From pv magazine Global
Synthetic kerosene is a sustainable aviation fuel (SAF) derived from renewables-powered green hydrogen, which offers greater carbon emission reduction potential than the advanced biofuels which complete the range of SAFs. With the EU’s European Green Deal targeting aviation emission reductions of 89% by mid century, SAFs are set to be a bridge technology before hydrogen-fuelled and electric aircraft become a genuine proposition, according to the report commissioned by the parliament’s committee on transport and tourism.
SAFs offer no emission reductions when burned in aircraft, but they offer emissions savings during their production, from the carbon absorption of their feedstock material in the case of advanced biofuels.
The “Investment scenario and roadmap for achieving aviation green deal objectives by 2050” study envisages hydrogen and electric aircraft as holding the long-term answer. However, it also says that they are unlikely to be widely available before the 2030-40 period, which is “too late to be the main methods for decarbonising aviation.”
In fact, industry insiders told the paper’s authors that electric aircraft would be more likely to enter operation in 2035, rather than the 2030 date suggested. There was a similar lag in expectation, to 2040, for hydrogen-powered flight. Until more advanced tech becomes available, SAFs offer a more immediate emissions-reduction option, as they can be mixed with the kerosene that powers jet aircraft today.
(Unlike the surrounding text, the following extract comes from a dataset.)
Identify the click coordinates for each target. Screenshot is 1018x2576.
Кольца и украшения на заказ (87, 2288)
The European Commission, under its proposed RefuelEU Aviation regulation, wants the bloc to mandate a minimum 2% of SAFs in jet aircraft fuel in 2025, rising to 63% in mid century. Recognising the greater emission reduction value of synthetic kerosene over cheaper advanced biofuels, the EU executive said at least 0.7% of all SAFs in the bloc in 2030 should be synthetic fuel options, rising to 28% in 2050.
The 149-page report noted regulators will have to encourage the production of synthetic kerosene to avoid airlines instead opting for advanced biofuels and must also encourage home-grown production, given most of the SAFs available in the EU at present are imported. That regulatory role will be even more important to persuade the air travel industry to invest in SAFs now, rather than hold off until they are replaced by hydrogen and electric aircraft, the study added.
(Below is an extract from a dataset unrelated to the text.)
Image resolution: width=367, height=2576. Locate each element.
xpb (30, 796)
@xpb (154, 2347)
To achieve the technological leaps required for low-emission aviation – including new aircraft designs and more efficient air traffic management measures – the report made policy recommendations including the use of income from aviation emissions trading, and from any future aviation fuel tax, to support R&D.
The Carbon Offsetting and Reduction Scheme for International Aviation established by UN body the International Civil Aviation Organization should be brought more in line with the EU Emissions Trading System, to focus on more than offsetting flight-related emissions, according to the report. The document’s authors said the EU should drive SAF production and the availability of hydrogen infrastructure and should regulate SAFs to encourage investment and the prioritisation of their production methods for aviation purposes.
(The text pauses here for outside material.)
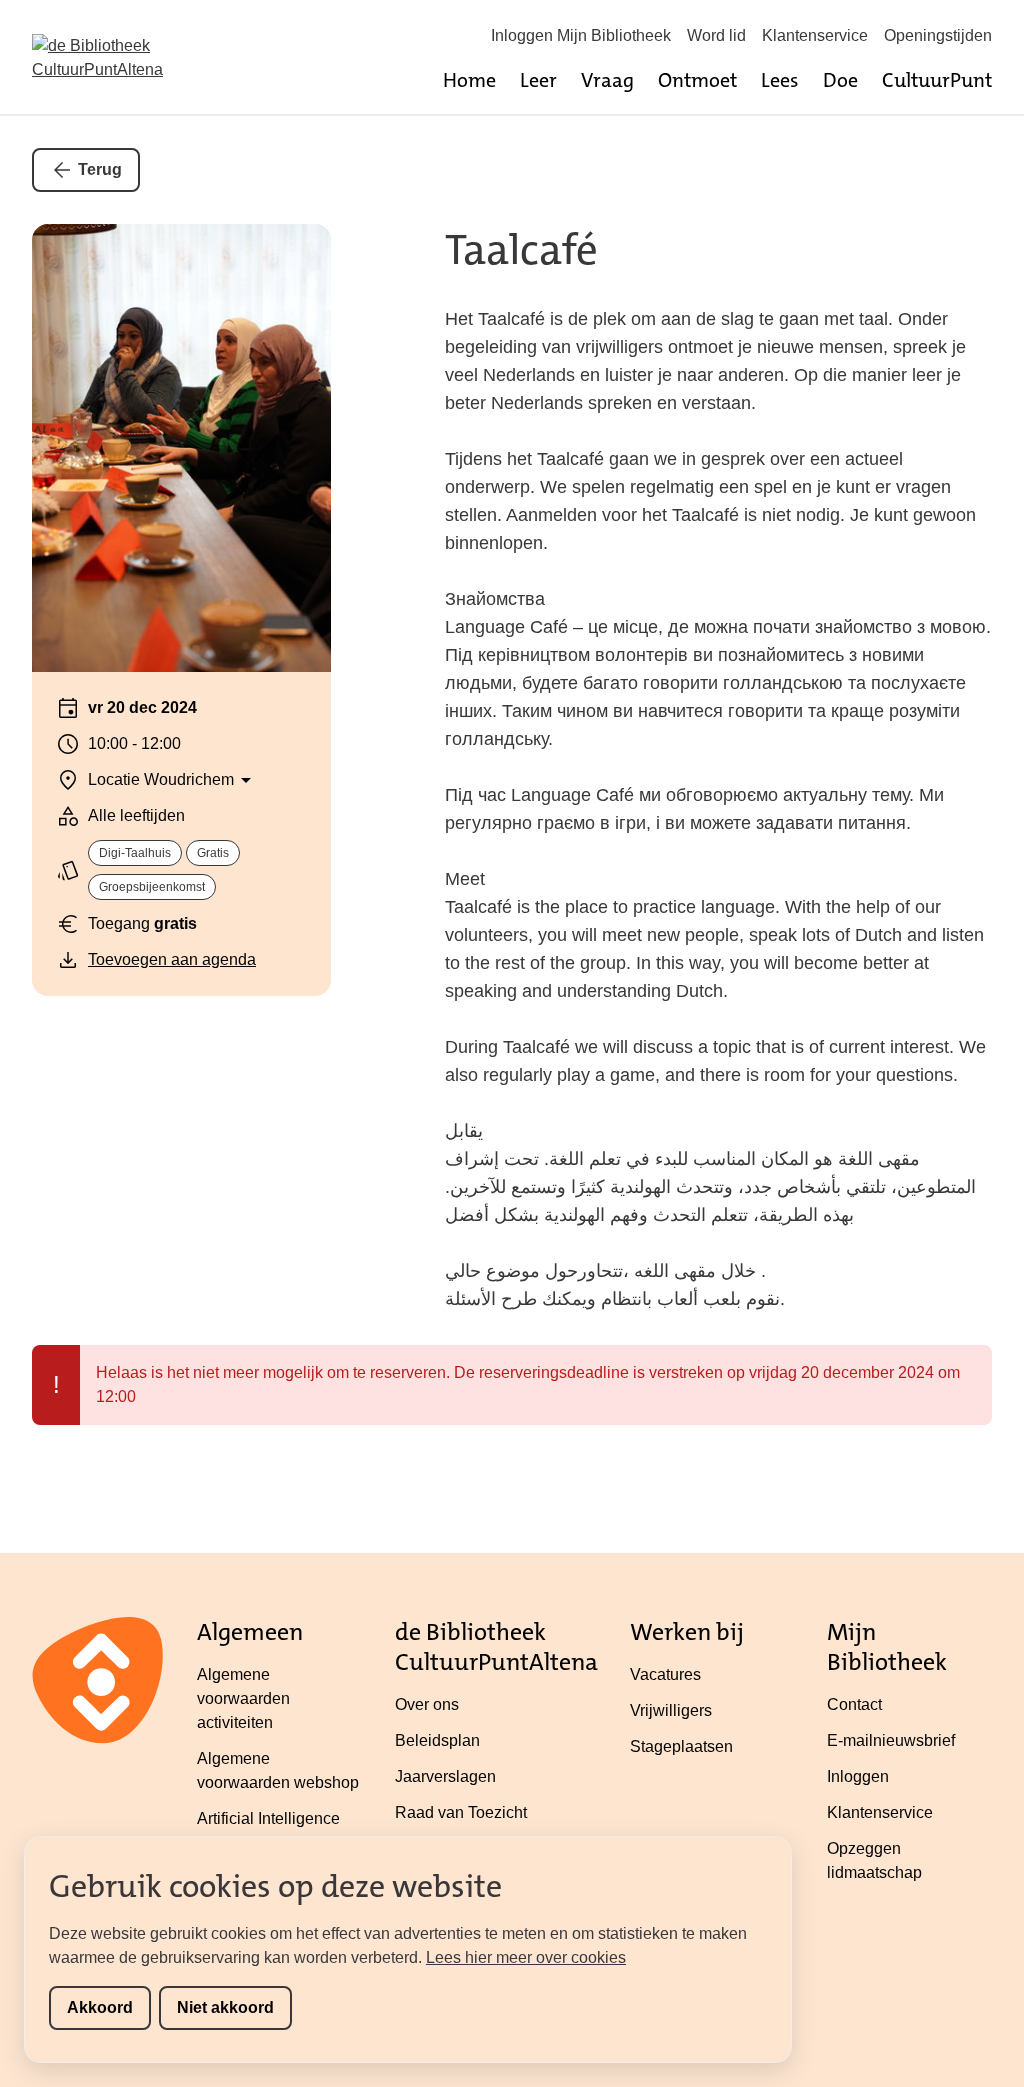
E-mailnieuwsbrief (891, 1740)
The EU taxonomy of sustainable investments – which was controversially amended to include gas and nuclear this year – should also be “carefully” extended to include investment in sustainable flying, according to the report. The report estimated that €50.4 billion (AU$96.9b) must be spent to develop the necessary tech and a further €378 billion (AU$576b)to deploy it. With fuel savings of an estimated €395 billion (AU$602b) available to mid century, however, the total bill would come in at a net €33 billion, according to the paper.